ACTIVITY:
Nothing below is to be printed except the lines between the line holding "You are a computer-use agent. 750x1089" and the line holding "You are a computer-use agent. The", inclusive, each exactly as it appears.

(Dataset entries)
┌──

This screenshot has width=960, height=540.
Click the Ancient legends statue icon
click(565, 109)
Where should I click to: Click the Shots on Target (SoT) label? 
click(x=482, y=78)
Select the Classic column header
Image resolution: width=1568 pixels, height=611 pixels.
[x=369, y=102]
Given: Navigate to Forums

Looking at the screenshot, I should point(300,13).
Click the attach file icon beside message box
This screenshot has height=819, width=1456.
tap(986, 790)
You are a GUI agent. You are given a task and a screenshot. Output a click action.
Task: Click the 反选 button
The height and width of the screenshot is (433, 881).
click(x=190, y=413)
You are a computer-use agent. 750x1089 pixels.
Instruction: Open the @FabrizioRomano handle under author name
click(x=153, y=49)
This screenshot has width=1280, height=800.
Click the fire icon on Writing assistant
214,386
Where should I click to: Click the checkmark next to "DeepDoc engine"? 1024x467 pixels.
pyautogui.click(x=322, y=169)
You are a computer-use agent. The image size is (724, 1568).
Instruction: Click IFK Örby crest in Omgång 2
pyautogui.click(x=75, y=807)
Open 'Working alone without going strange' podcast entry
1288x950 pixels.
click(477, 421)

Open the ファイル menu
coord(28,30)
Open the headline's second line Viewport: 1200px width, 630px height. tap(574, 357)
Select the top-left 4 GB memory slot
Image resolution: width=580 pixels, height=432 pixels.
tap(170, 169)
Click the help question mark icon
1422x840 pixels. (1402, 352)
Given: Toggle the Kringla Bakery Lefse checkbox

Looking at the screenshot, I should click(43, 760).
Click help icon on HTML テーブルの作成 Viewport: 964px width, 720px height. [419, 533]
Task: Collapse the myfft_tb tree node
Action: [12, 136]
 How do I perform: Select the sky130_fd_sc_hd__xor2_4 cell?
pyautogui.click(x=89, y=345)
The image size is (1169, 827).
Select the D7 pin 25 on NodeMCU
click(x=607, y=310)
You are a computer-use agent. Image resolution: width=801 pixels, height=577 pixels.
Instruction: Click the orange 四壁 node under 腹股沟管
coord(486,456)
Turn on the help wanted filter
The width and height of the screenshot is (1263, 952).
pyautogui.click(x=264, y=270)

└──

ANSWER TO THE PROBLEM:
You are a computer-use agent. 750x1089 pixels.
Instruction: Open the @FabrizioRomano handle under author name
click(x=153, y=49)
This screenshot has width=1280, height=800.
Click the fire icon on Writing assistant
214,386
Where should I click to: Click the checkmark next to "DeepDoc engine"? 1024x467 pixels.
pyautogui.click(x=322, y=169)
You are a computer-use agent. The image size is (724, 1568).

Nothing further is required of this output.